We take our homes for granted and homeowners will often ignore door problems until they demand attention. Sometimes it's a sticky door that can't be locked. More often, fixing door problems is part of a longer punch list given to a handyman before company arrives or to prepare a house for sale. When running my handyman business, I saw hundreds of door problems because houses typically have 3 or more exterior doors and ten plus interior doors.

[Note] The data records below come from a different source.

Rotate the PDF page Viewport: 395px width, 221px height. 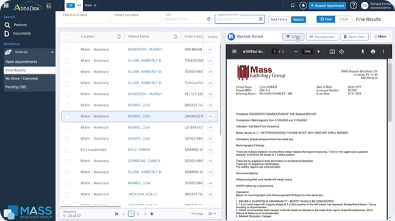pos(341,51)
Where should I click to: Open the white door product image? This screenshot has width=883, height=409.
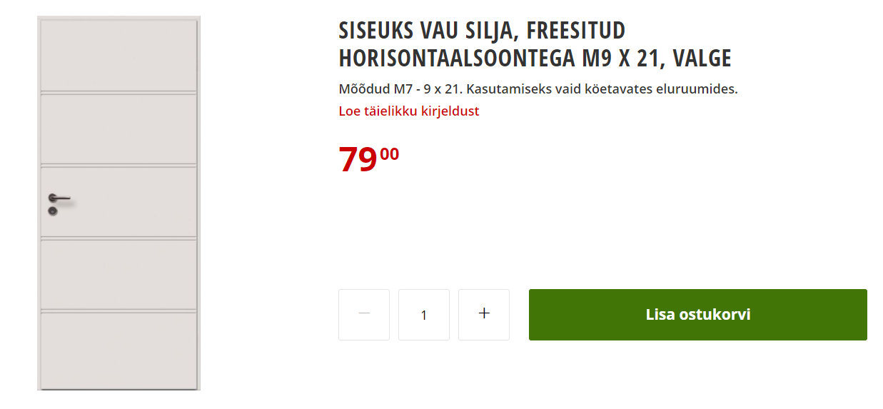click(x=118, y=203)
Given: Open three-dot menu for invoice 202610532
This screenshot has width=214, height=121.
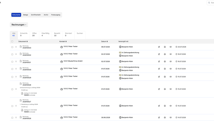Looking at the screenshot, I should click(x=16, y=54).
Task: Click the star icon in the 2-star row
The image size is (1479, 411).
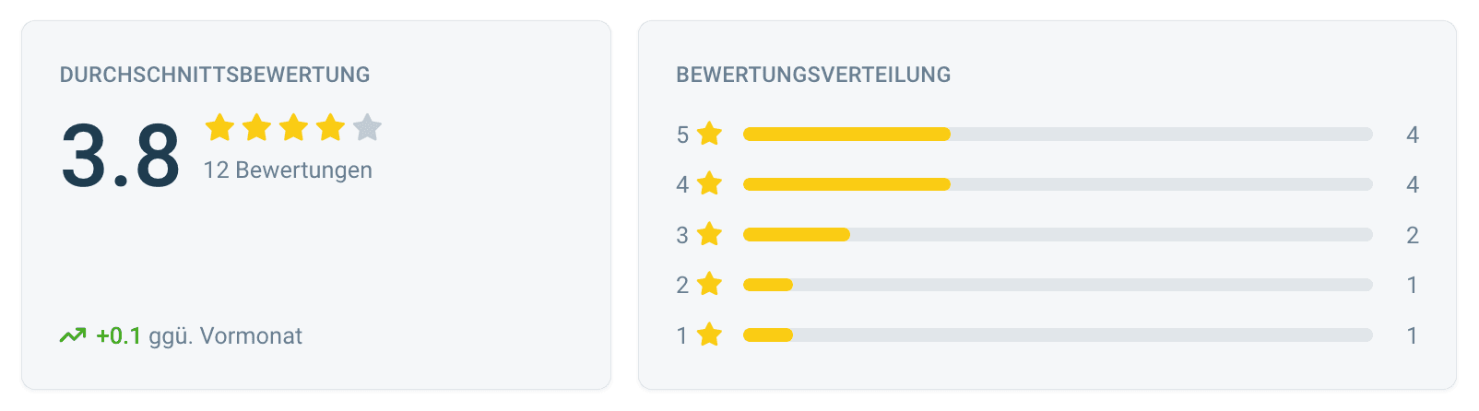Action: [709, 285]
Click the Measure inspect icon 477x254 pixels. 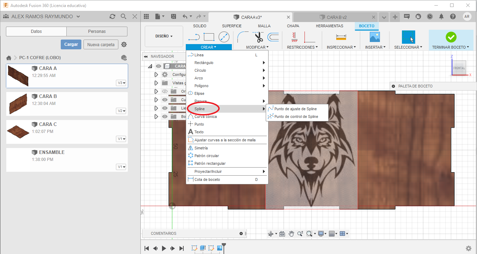pyautogui.click(x=341, y=37)
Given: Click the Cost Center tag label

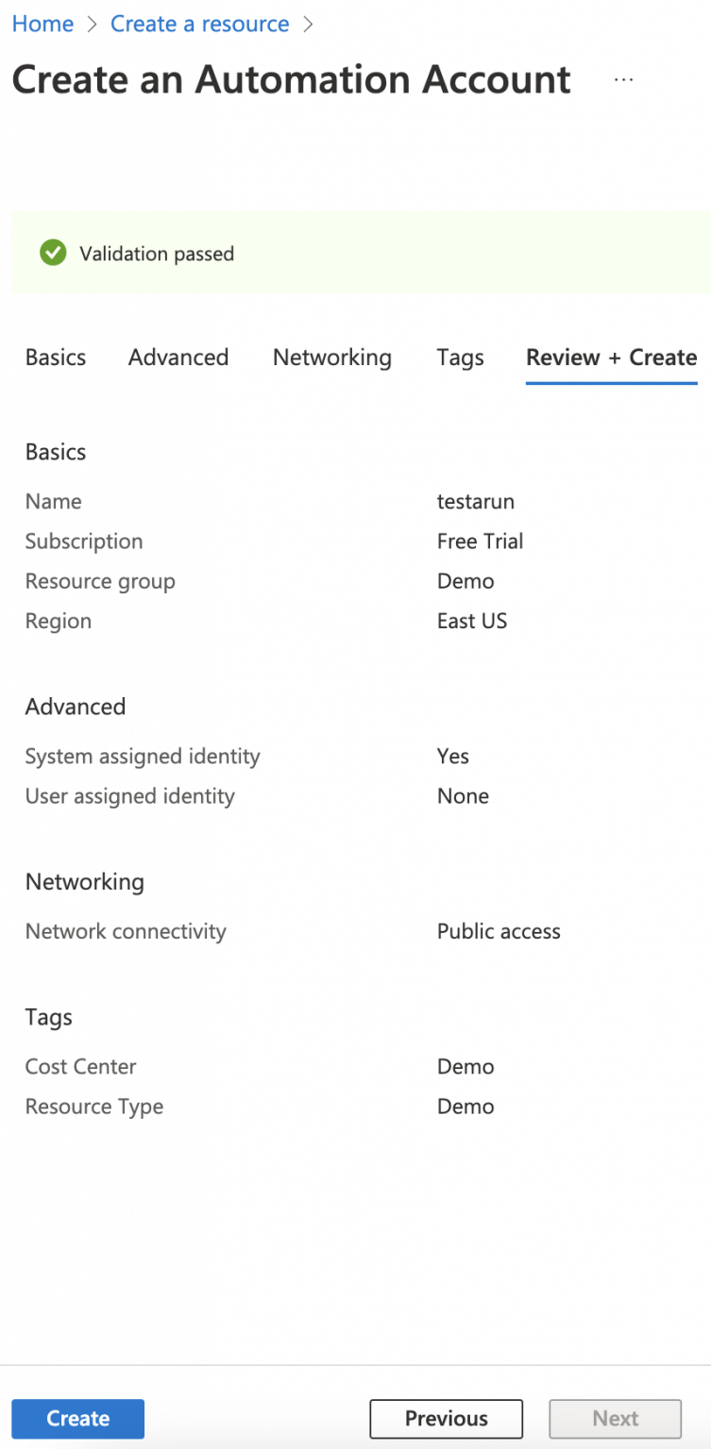Looking at the screenshot, I should pyautogui.click(x=81, y=1067).
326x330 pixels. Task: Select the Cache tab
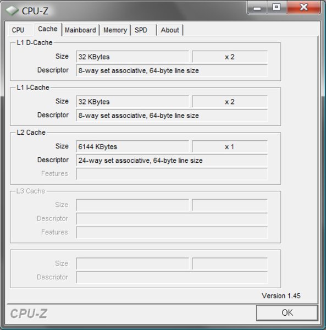tap(47, 29)
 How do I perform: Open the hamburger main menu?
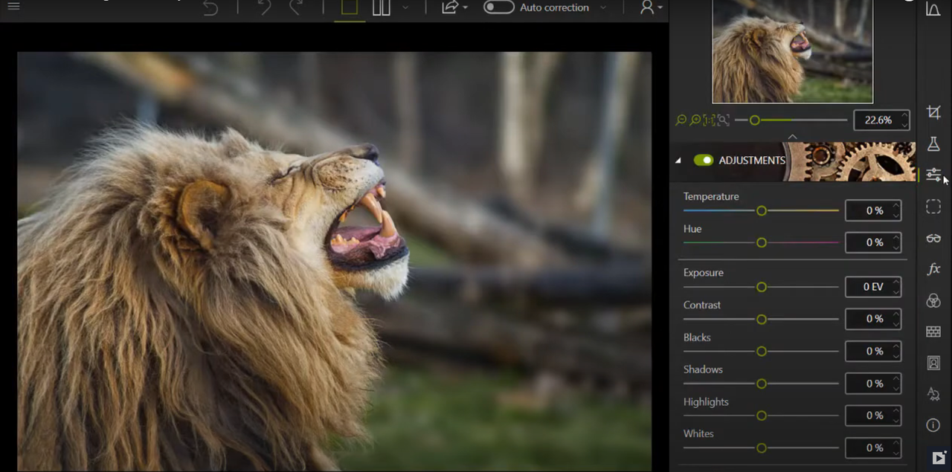coord(13,6)
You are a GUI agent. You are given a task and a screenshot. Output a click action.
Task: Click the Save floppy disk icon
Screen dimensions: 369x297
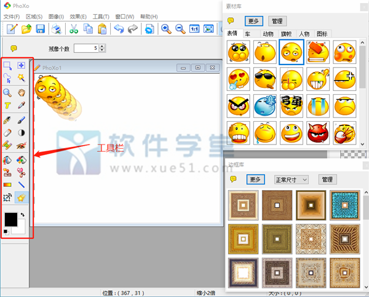(41, 29)
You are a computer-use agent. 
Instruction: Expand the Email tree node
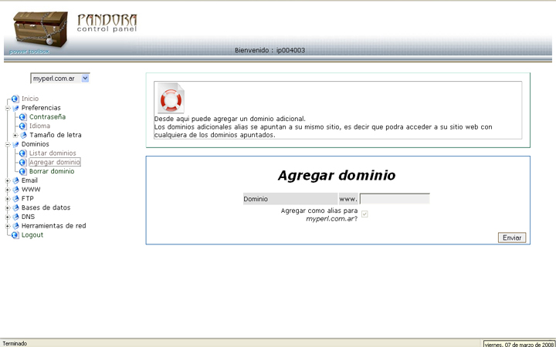[8, 180]

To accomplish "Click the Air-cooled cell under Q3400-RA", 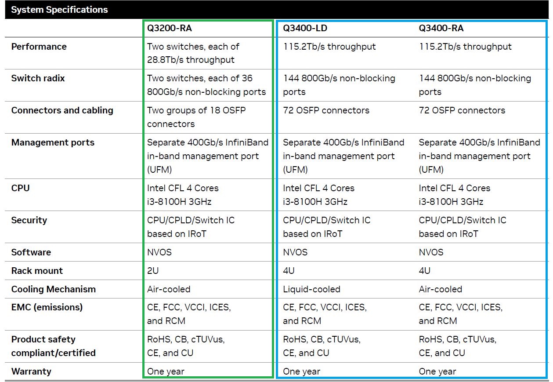I will (x=441, y=289).
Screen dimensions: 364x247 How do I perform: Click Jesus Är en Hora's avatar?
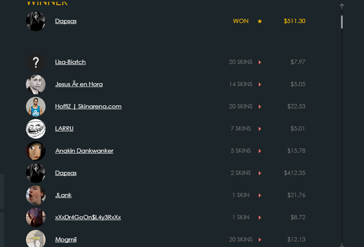tap(36, 84)
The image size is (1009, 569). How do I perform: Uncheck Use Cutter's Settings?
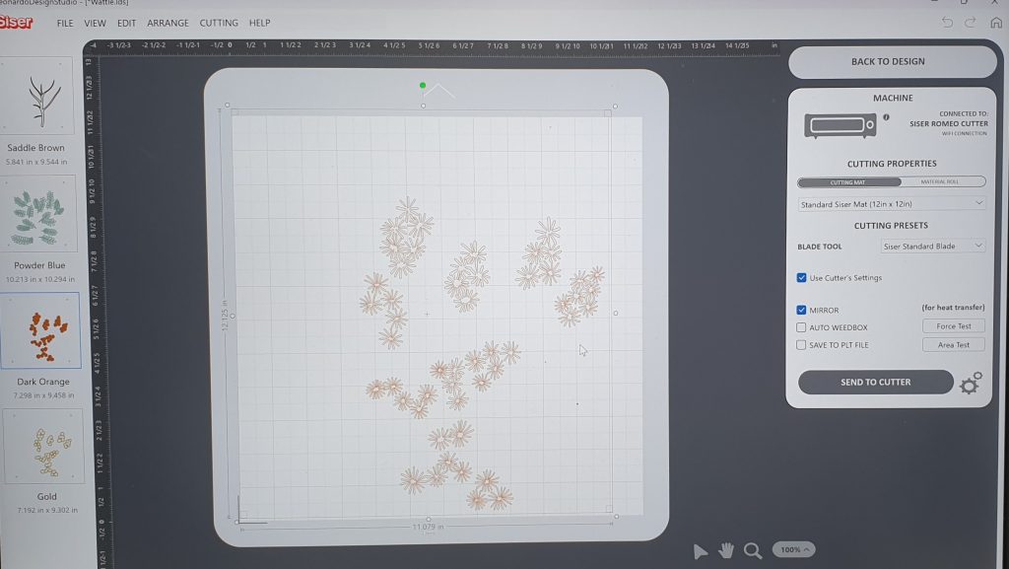point(801,278)
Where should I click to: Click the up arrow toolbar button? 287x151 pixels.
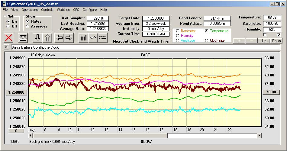(x=47, y=38)

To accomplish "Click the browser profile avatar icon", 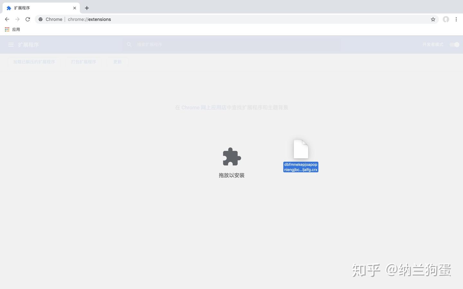I will pyautogui.click(x=446, y=19).
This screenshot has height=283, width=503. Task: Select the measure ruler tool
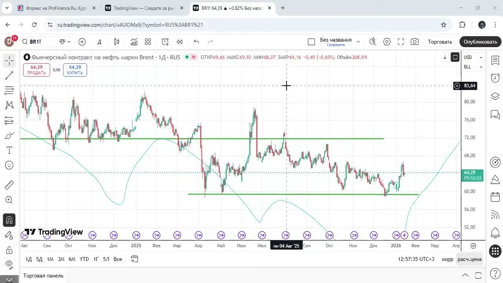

This article takes a different approach from my typical articles. What I'll share are some of the common door problems my handyman business handled … from a handyman perspective. In fact the articles on this website began as follow-up emails to homeowners, mostly women, after we talked on the phone. My goal then and now is to help you make smarter decisions about how to minimize the stress and cost of home repairs.
Handyman Repair Stories
Front Door Won't Close
During the spring, we worked on an old wooden door, in the historic part of Portsmouth, NH. Several months later we got a call that the door wouldn't close. Curious about what caused the problem, I went along with my technician. The problem was clear – the homeowner had only painted the front and back of the door after we'd been there. An older gentleman, he didn't understand that a door has six sides and if they're not all painted, the door will swell as the moisture in the air goes up during the hot summer month.
Tips for Swelling Doors – Paint is made to protect wood from water. Paint all wood on a regular basis to reduce the expansion and contraction that happens with the weather. For this homeowner, we had to plane off enough wood to let the door close. In the winter when the door contracts, they'll need to add weatherstripping to fill the gaps between the door and it's frame.
Replace Interior Door with Dog Door
This job was done under extreme circumstances. The homeowners had to sell the house due to financial problems, and the buyers required repairs before closing. They had put a dog door in the door to the basement so we needed to replace this door. Trying to save money, the homeowner purchased a replacement door at one of the box doors and we installed it. He tried to save money by complaining that the new door didn't close easily. The problem was a warped door (bowed out about two inches) which we only discovered after buying another door.
Tips for Replacing Doors – Try to put dog doors in the wall versus a door, as drywall repairs are smaller and less costly. When buying a replacement door, make sure you measure carefully and get one with the hardware openings (door handle and hinges) pre-drilled. If the door frame is damaged, you'll want to get what's called a pre-hung door that includes the door and the frame surrounding it. Learn more about measuring, buying and installing doors with this video from Lowe's.
Bi-Fold Doors Won't Open & Close
Let me start by saying I don't like working with bi-fold doors. Why? Because they seem to have more problems than other interior doors, something you only really see this when you run a handyman business. The doors are light weight, most parts used to install the door are plastic and they get stuck or come off the tracks when someone bumps into them. And that happens a lot when the doors aren't closed all the way. They stick out and someone bumps into them.
Tips for Dealing with Bi-Fold Doors – You can avoid problems by storing less frequently accessed items behind bi-fold doors, so they stay closed. If you're constantly rehanging the doors, check how much wall space you have and see if you can replace the bi-fold door with a barn door. That's because you might become an expert at repairing your bi-fold doors … but do you want to do this over and over?
Most of our handyman calls corrected the problems by removing and reinstalling the doors with the proper adjustments so they're plumb. One homeowner bought a bi-fold door that was too tall. When we took off two inches at the bottom, it fell apart. That's because the lower section that looks like a solid piece of wood is hollow except for the bottom one to two inches.
Exterior Doors with Wood Rot
If there's lots of rain and/or humidity where you live, you have to be vigilant about wood rot. My handyman business was in southern New Hampshire so we dealt with a tremendous amount of wood rot. Wherever there's humidity of twenty percent or higher and a food source like wood or the paper on drywall, you've got an environment that will support the growth of mold. That means if any part of your house feels damp or smells musty, you want to find and remove the water source as quickly as possible.